The good news is that by operating not too far out of our comfort zones, we can build our capacity to deal with new situations, and this can help us build stress resilience that helps the next time we have to deal with an unknown stressful situation. This is known as stress inoculation. Think of it as "stretching" ourselves, where we raise our performance and maximise our efforts. Where stress can do harm is if it becomes chronic, allowing no possibility for a break or to recover, or if it is a traumatic event or psychologically catastrophic.

What we need to avoid is feeling stressed about being stressed, and instead take proactive action to understand the effect it is having on our health and behaviors, and how we can control these stressful conditions better, and/or how we respond to them.

How does stress impact sleep, fitness performance, nutrition, and health?

One effect of stress is that it can not only make it harder for us to fall asleep, but it can mean that we awaken more frequently at night too, affecting sleep quality and the amount of sleep we get. And insufficient sleep can cause us to be not only tired but anxious about getting enough sleep, causing further loss of sleep in a destructive cycle.

Coupled with stress, lack of sleep can destroy your ability to reach your fitness goals. It can make the simplest of tasks feel more difficult, and it means that you’ll mentally and physically tire more quickly. This will affect your workout and ability to progress.

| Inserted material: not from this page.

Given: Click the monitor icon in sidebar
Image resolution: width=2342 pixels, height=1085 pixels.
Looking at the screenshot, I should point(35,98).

Stress can affect our food preferences and lead us to binge on foods that aren’t so good for us. When we release cortisol, a hormone that prepares us for flight-or-flight in times of stress, this can ramp up our motivation to take action — but it also ramps up our motivation to eat too. In particular, it seems to drive people towards consuming salty, sugary, and fatty foods. So, when we are stuck in chronic stress, it can really change our food preferences for the worse and ruin our diets.

Can technology help build stress resilience?

Technological advances through devices like smartwatches and rings can help us get even more information about what is going on in our bodies and spot trends. Used wisely, this can give us clues about the lifestyle behavior changes we can make to feel, and perform, better.

Although stress often has a psychological cause, it can affect several physiological processes in the body. Heart rate and heart rate variability (HRV) seem to be sensitive to psychological stress and seem to change as stress increases and decreases.

Wrist-worn devices can track HRV, a measure of the time between each heartbeat. If a person’s system is showing stress, the variation between heartbeats is low. The variation between beats is high if you are in a state of relaxation. People who have a high HRV have better cardiovascular fitness. The encouraging news is that as you incorporate more stress-reduction measures in your life such as sleep, meditation, and physical activity, HRV seems to be responsive and change as well.

What are the most effective techniques for coping with stress and building stress resilience?

In the most general terms, effective strategies for reducing stress responses include maintaining a healthy social support network, taking part in regular physical exercise, and getting a good amount of sleep each night.

Relaxation and mindfulness can be effective ways to help reduce the effects of stress. There are many techniques, for example: yoga, tai chi, meditation, and massage. Learning deep breathing techniques, which can be done anywhere and take only a few minutes, can help to reduce stress and its effects.

Calming down our threat arousal system through breathing exercises then enables us to reduce the flow of stress hormones in our bodies and minds. We can do this effectively by simply slowly breathing in for a count of 4, holding it for another count of four, and then breathing out for a count of 6. We can then repeat this up to 10 times. This works because slowing our breathing allows our bodies to recalibrate and lower our levels of physiological arousal, which has a positive cascading effect in our bodies.

Learning how to deal with stress and adverse events is more important than ever. Stress is going anywhere fast. But we can change our approach and build resilience skills to deal with difficult situations when they come up. Technology can help us gain insight into where we can best focus our efforts.